*Extract provided*.
* START *

# Meetup in NYC



## The_Traveler

please indicate your interest in a  NYC meetup in May or June.

My first idea is to start on Friday eve with early eve shoot.
group wanders on Sat/Sun AM, museum/gallery sat afternoon

As many group meals as possible.

Ideas and involvement happily accepted.
There is no doubt that staying right in Manhattan is expensive but transportation from the outer boroughs is cheap and relatively quick.




Lew


----------



## SquarePeg

I'm interested.


----------



## runnah

Too far for me.


----------



## Nevermore1

I would be interested.   No guarantee I could get the $ to go but would like to try.


----------



## KenC

I'd be interested, but only in a day trip, as I am relatively close (and cheap).  I could take a very early train and meet somewhere in midtown, then I probably would leave late afternoon/early evening (early dinner?).


----------



## The_Traveler

Philly is probably the outer perimeter for day trips.
It's a two hour bus/train to mid-town.

Anyone who has ideas for any early morning Sat shooting would be welcomed; I've never found much moving before 10 AM


----------



## KenC

Oh, I know, I was born and raised in NYC, so I've made that trip quite a bit.  I might even drive depending on the details of where and when.

As to subject matter, most of mine doesn't move, so any time would be OK.


----------



## NancyMoranG

I think I can make it. We will be doing volunteer job at Cape Cod Canal.
SquarePeg, we could ride together if you want. Hotel is up in the air. Would split a room or I may have a place if needed.
Keep me in the loop.
Nancy


----------



## waday

Depending on the weekend, I could try to get there for a day.

In-laws are in Brooklyn, so it would be an easy trip to the city.


----------



## MichaelHenson

Man! Wish I lived closer!


----------



## bribrius

runnah said:


> Too far for me.


damn there goes my ride.


----------



## W.Y.Photo

I'm very intrigued. I live in Manhattan so it won't be all that difficult for me to get wherever we decide to go.

If I come up with any spectacular ideas I'll post them up here. Can't wait!!!


----------



## The_Traveler

Good, other ideas for shooting spots are needed.


----------



## sm4him

Well, it's "only" 709 miles away…

Much as I'd love to, this one's out of my reach!


----------



## W.Y.Photo

The Brooklyn Bridge on the Brooklyn side is an amazing view. There's an excellent area in Dumbo for architecture shots of the bridge, portraiture, and cityscapes of Manhattan all 35-40 minutes from Midtown. I could scope it own when I have some spare time to make sure It will be good for a group.


----------



## mishele

What's happening here? Anything?

* END *

*Information provided*.
* START *

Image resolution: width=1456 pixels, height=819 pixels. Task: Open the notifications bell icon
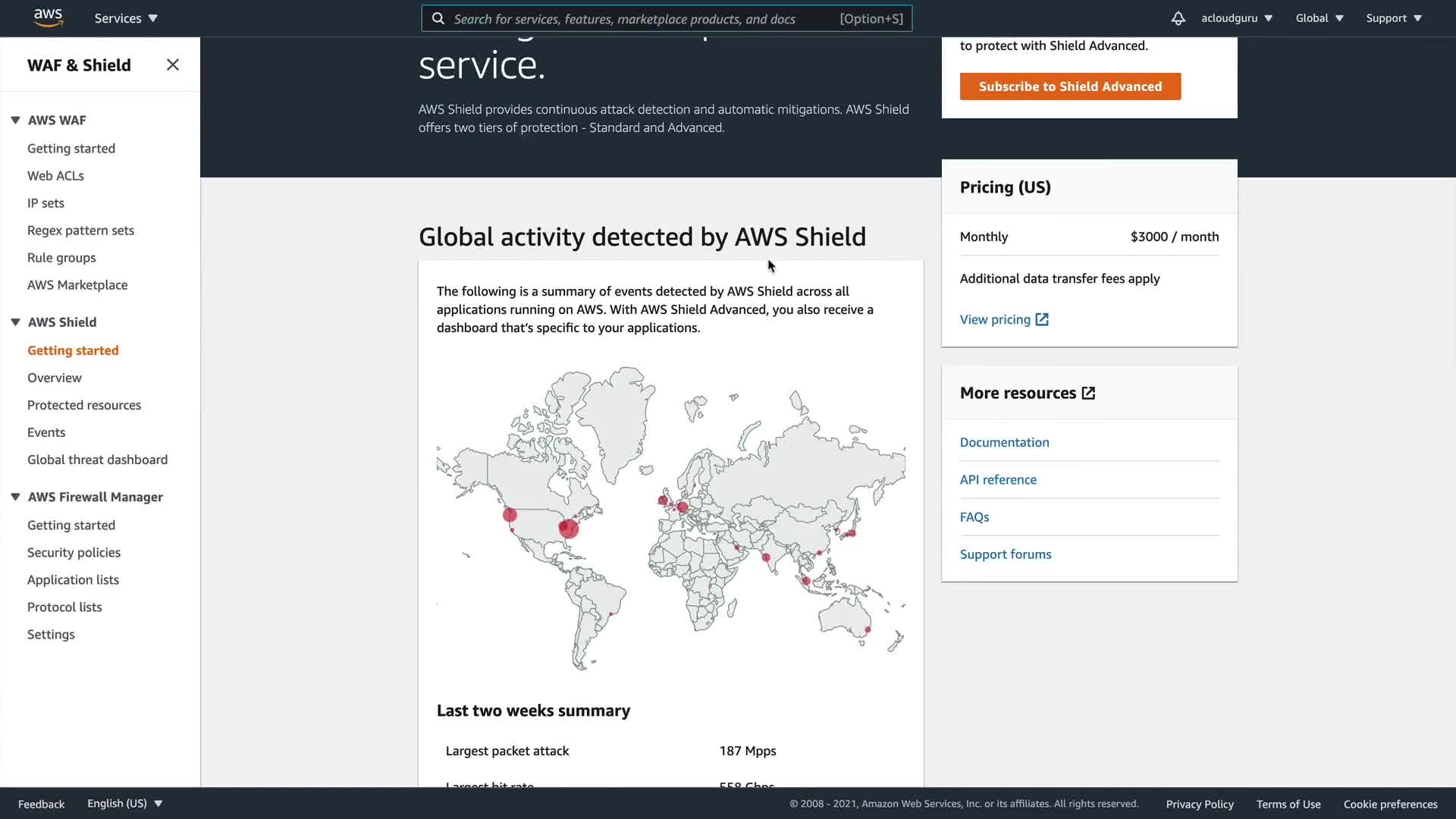(x=1178, y=18)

* END *

*Tasks*.
**1)** Rewrite the passage of the NYC meetup thread between "Oh, I know, I" and "in the loop.", inclusive, swapping "Cape Cod Canal" for "Hudson River".
**2)** According to the NYC meetup thread, how long is the bus or train trip from Philly to midtown?
The material plays no part in any of this.

*Solution set*.
**1)**
Oh, I know, I was born and raised in NYC, so I've made that trip quite a bit.  I might even drive depending on the details of where and when.

As to subject matter, most of mine doesn't move, so any time would be OK.


----------



## NancyMoranG

I think I can make it. We will be doing volunteer job at Hudson River.
SquarePeg, we could ride together if you want. Hotel is up in the air. Would split a room or I may have a place if needed.
Keep me in the loop.

**2)** Two hours.